*Task details*
How many lines of the records contain the string "colorbar"? Case counts; give the number only.

Given data Start Marker

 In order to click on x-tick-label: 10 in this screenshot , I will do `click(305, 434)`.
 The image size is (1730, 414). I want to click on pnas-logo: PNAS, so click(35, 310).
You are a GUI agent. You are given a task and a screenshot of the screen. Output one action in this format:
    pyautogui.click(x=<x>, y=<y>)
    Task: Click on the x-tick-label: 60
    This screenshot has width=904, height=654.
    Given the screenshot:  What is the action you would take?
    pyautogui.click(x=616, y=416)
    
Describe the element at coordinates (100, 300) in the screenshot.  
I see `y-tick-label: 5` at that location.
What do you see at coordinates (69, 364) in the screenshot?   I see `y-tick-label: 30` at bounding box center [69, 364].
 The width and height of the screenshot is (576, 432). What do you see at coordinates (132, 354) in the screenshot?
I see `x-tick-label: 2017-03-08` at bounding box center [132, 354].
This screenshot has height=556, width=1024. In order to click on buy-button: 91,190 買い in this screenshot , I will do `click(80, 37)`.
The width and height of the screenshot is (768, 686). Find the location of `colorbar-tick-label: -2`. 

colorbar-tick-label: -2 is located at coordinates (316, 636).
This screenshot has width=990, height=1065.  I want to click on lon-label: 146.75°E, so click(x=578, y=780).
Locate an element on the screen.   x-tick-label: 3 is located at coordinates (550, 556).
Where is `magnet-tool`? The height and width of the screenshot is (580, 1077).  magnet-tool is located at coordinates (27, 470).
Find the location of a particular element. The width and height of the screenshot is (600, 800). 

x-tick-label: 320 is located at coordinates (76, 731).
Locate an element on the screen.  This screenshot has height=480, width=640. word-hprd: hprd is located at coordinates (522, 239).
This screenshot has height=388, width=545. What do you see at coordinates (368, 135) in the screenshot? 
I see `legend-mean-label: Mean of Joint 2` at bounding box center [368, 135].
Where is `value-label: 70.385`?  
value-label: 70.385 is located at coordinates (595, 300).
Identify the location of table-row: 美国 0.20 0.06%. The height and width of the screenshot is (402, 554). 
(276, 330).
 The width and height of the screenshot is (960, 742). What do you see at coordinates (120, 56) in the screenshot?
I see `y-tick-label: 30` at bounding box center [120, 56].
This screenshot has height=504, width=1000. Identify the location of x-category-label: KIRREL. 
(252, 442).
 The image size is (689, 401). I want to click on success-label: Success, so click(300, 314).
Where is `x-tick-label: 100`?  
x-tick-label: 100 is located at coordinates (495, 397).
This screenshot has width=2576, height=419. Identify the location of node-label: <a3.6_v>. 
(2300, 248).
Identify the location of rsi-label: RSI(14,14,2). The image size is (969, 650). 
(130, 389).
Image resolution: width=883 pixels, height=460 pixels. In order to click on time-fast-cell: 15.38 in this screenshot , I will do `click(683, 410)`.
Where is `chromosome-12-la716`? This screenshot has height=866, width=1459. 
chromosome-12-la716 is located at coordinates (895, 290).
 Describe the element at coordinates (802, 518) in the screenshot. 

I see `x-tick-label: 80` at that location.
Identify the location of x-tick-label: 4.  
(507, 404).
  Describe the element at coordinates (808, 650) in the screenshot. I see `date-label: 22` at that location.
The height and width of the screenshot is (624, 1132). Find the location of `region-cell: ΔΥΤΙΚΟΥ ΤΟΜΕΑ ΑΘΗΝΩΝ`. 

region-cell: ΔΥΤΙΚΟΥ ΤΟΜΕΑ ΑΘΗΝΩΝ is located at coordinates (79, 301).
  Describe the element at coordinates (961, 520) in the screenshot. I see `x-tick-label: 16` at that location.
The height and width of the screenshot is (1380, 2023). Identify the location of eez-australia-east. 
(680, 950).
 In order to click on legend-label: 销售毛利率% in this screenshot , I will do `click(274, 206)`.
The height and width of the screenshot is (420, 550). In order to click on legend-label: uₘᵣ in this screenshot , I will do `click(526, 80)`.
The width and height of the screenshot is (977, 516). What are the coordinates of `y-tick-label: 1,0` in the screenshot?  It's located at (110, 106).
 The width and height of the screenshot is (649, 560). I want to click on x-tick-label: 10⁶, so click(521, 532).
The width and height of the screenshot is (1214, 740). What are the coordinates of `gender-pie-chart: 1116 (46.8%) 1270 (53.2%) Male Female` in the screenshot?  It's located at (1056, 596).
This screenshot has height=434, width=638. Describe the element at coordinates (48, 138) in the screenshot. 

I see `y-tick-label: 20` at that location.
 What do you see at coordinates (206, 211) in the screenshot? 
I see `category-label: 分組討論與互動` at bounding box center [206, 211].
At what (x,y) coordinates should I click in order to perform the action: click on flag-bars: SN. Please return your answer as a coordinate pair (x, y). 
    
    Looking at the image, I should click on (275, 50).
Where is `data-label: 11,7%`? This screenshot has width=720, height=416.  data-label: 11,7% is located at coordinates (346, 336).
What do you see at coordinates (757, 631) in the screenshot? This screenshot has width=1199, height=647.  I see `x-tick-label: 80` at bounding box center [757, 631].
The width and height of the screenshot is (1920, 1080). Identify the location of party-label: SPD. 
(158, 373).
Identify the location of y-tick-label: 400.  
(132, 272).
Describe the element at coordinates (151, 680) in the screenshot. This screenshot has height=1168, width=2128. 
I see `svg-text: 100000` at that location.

Given data End Marker

*Output for this exercise*
2